Datasets#

Mammoth datasets define a complete and separate Continual Learning benchmark. This means that each dataset must statically define all the necessary information to run a continual learning experiment, including:

Required properties

  • Name of the dataset: NAME attribute (str).

  • Incremental setting (class-il, domain-il, or general-continual): SETTING attribute (str). See more in section Experimental settings.

  • Size of the input data: SIZE attribute (tuple[int]).

Required properties for class-il and domain-il settings

  • Number of tasks: TASKS attribute (int).

  • Number of classes per task: N_CLASSES_PER_TASK attribute (int|tuple[int]). This can be a list of integers (one for each task and only for class-il setting), or a single integer.

Required methods for all settings

  • get_epochs static method (int): returns the number of epoch for each task. This method is optional only for datasets that follow the general-continual setting.

  • get_batch_size static method (int): returns the batch size for each task.

  • get_data_loaders static method ([DataLoader, DataLoader]): returns the train and test data loaders for each task. See more in Utils.

  • get_backbone static method (nn.Module): returns the backbone model for the experiment. Backbones are defined in backbones folder. See more in Backbones.

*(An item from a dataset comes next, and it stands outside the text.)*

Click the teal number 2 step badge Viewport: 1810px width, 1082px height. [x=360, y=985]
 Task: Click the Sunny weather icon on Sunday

  • get_transform static method (callable): returns the data-augmentation transform to apply to the data during train.

  • get_loss static method (callable): returns the loss function to use during train.

  • get_normalization_transform static method (callable): returns the normalization transform to apply on torch tensors (no ToTensor() required).

  • get_denormalization_transform static method (callable): returns the transform to apply on the tensors to revert the normalization. You can use the DeNormalize function defined in datasets/transforms/denormalization.py.

See continual_dataset for more details or SequentialCIFAR10 in seq_cifar10 for an example.

Note

Datasets are downloaded by default in the data folder. You can change this default location by setting the base_path function in conf.

Experimental settings#

Experimental settings follow and extend the notation of Three Scenarios for Continual Learning, and are defined in the SETTING attribute of each dataset. The following settings are available:

  • class-il: the total number of classes increases at each task, following the N_CLASSES_PER_TASK attribute.

    On task-il and class-il

    Using this setting metrics will be computed both for class-il and task-il. Metrics for task-il will be computed by masking the correct task for each sample during inference. This allows to compute metrics for both settings without having to run the experiment twice.

  • domain-il: the total number of classes is fixed, but the distribution of the input data changes at each task.

  • general-continual: the distribution of the classes change gradually over time, without notion of task boundaries. In this setting, the TASKS and N_CLASSES_PER_TASK attributes are ignored as there is only a single long tasks that changes over time.

  • cssl: this setting is the same as class-il, but with some of the labels missing due to limited supervision. This setting is used to simulate the case where a percentage of the labels is not available for training. For example, if --label_perc is set to 0.5, only 50% of the labels will be available for training. The remaining 50% will be masked with a label of -1 and ignored during training if the currently used method does not support partial labels (check out the COMPATIBILITY attribute in Models).

Experiments on the joint setting

Mammoth datasets support the joint setting, which is a special case of the class-il setting where all the classes are available at each task. This is useful to compare the performance of a method on what is usually considered the upper bound for the class-il setting. To run an experiment on the joint setting, simply set the --joint to 1. This will automatically set the N_CLASSES_PER_TASK attribute to the total number of classes in the dataset and the TASKS attribute to 1.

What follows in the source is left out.